Un pronom très personnel
« iel » est un pronom personnel de la troisième personne. Raison pour laquelle je ne l’utiliserai pas. J’entends le besoin de certaines personnes d’affirmer leur identité et leur singularité au delà de leur genre. Je voudrais les encourager à le faire en utilisant le pronom personnel de la première personne. Je n’est pas genré. Je est moi au delà du jugement des autres.
Faire porter à l’autre la responsabilité de me définir par il, elle, ou iel ? Comment pourrait-il le faire sereinement si son intention est le respect de la personne et de son intimité ? Je m’en sens personnellement incapable. Cela supposerait qu’avant même de parler je doive m’attacher à définir dans quelle case je vais mettre l’individu en face de moi. Je choisis donc de célébrer l’unicité de la personne quel que soit son genre et sa relation au genre. Et je prêterai donc attention à éviter l’utilisation du pronom au profit du nom, qu’il soit donné ou choisi. Quitte à devoir passer par un exercice de style ou une simplification du discours pour éviter les répétitions.
« J’ai croisé Julien ce matin. Il avait l’air pressé » peut très bien devenir « Julien avait l’air pressé ce matin ».

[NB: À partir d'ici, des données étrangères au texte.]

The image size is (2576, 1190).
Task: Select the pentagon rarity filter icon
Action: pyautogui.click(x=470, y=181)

Un pronom tout sauf neutre
Faut-il voir dans l’émergence de « iel » l’arrivée d’un genre neutre dans la langue française ? Pour le coup, il s’agirait d’une révolution de fond ! Mais cela règlerait-il la question sociétale sous-jacente ? Osons un détour par la langue allemande qui dispose de 3 genres au singulier : der, die, das. Les linguistes allemands réfléchissent à supprimer ces trois genres qui se retrouvent dans les pronoms, au profit d’un pronom unique : de. Quitte à être progressistes, osons apprendre de ceux qui sont en avance sur nous. Ne rajoutons pas un nouveau pronom, définissons un pronom personnel unique, quel que soit le genre de la personne.

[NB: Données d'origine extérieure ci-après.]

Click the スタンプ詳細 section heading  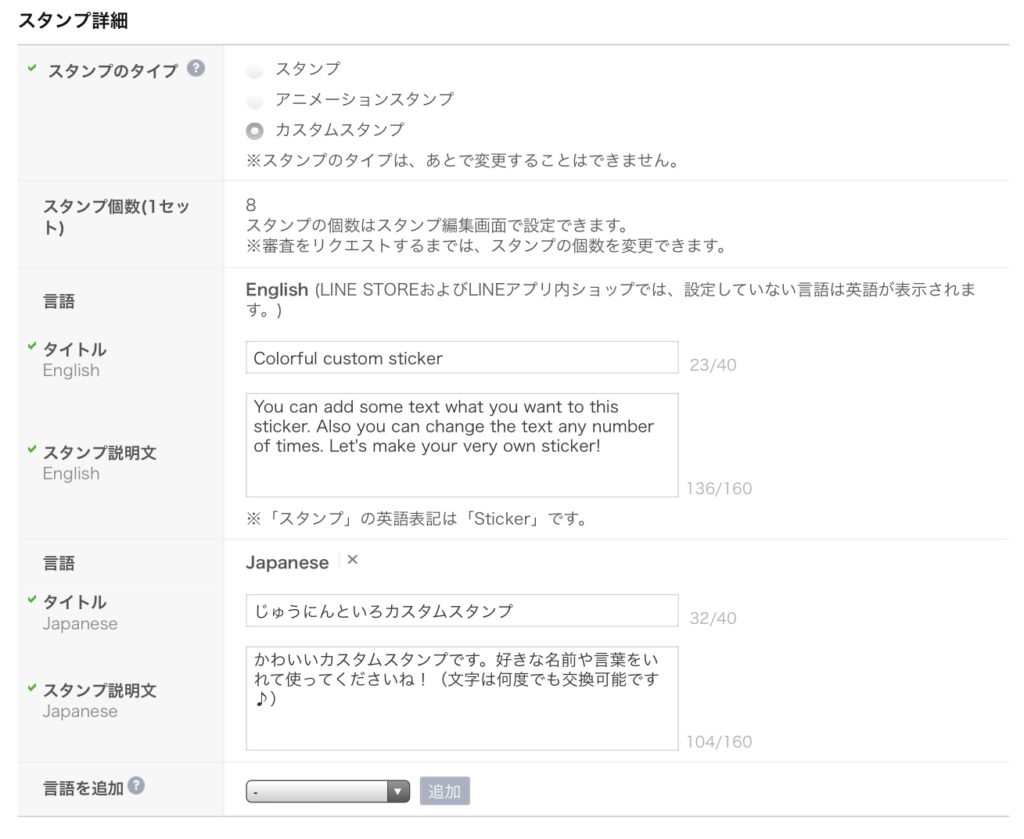coord(73,19)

Du coup, « iel » peut-il remplacer « il » et « elle » ? Dans le fond, j’ai envie de dire pourquoi pas ? Faisons le test dans nos communications orales, voyons comment nous adaptons, spontanément, l’accord des adjectifs et l’utilisation des autres pronoms (complément direct, démonstratif) qui sont pour l’instant absents du débat. Mais je ne me sens pas l’élan de le faire. Tout simplement, je crois, car le mot « iel » ne me convient pas. Il est tout sauf neutre puisque la contraction de « il » et « elle ». Si le progrès de notre société consiste à parler les uns des autres au delà du clivage des sexes, en incluant des nouvelles formes d’identité, soyons plus innovants ! Créons un pronom totalement neuf ! Blu ? Xi ? Je laisse les créatifs se lâcher !

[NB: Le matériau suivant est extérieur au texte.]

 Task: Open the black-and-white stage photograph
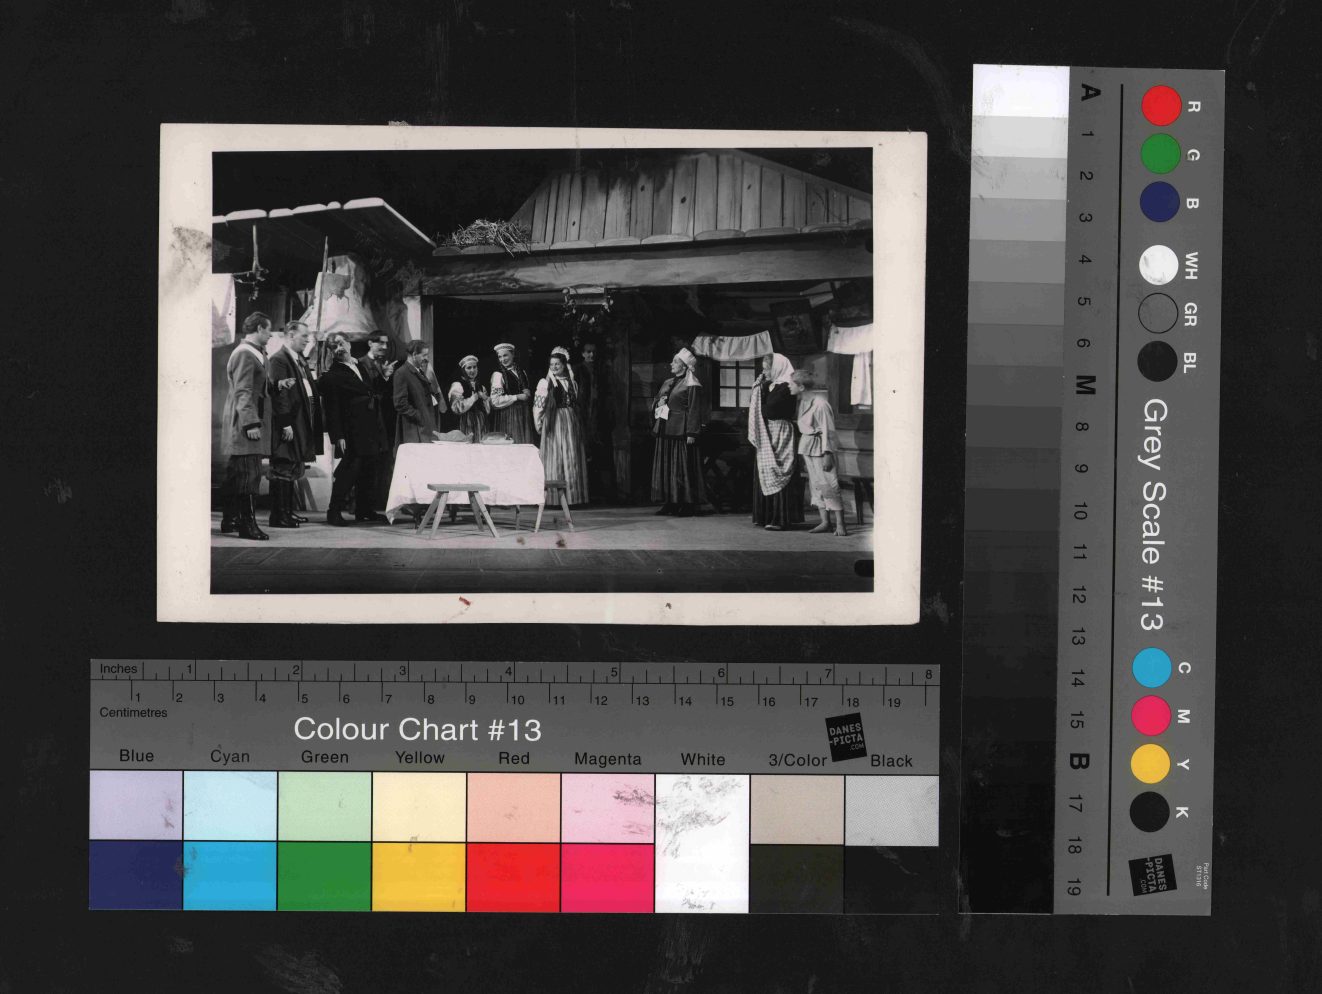541,372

En résumé, je choisis de ne pas utiliser un pronom qui ne sert pas la cause qu’il prétend défendre à court terme et qui n’a pas la couleur de l’immense progrès dont il pourrait être annonciateur à moyen long terme.
Et je conclue en souhaitant qu’il y ait chez Le Robert une intelligence bien humaine pour signaler aux algorithmes que cet article ne doit pas être comptabilisé dans le corpus de textes utilisant le pronom « iel »… puisqu’il défend tout le contraire.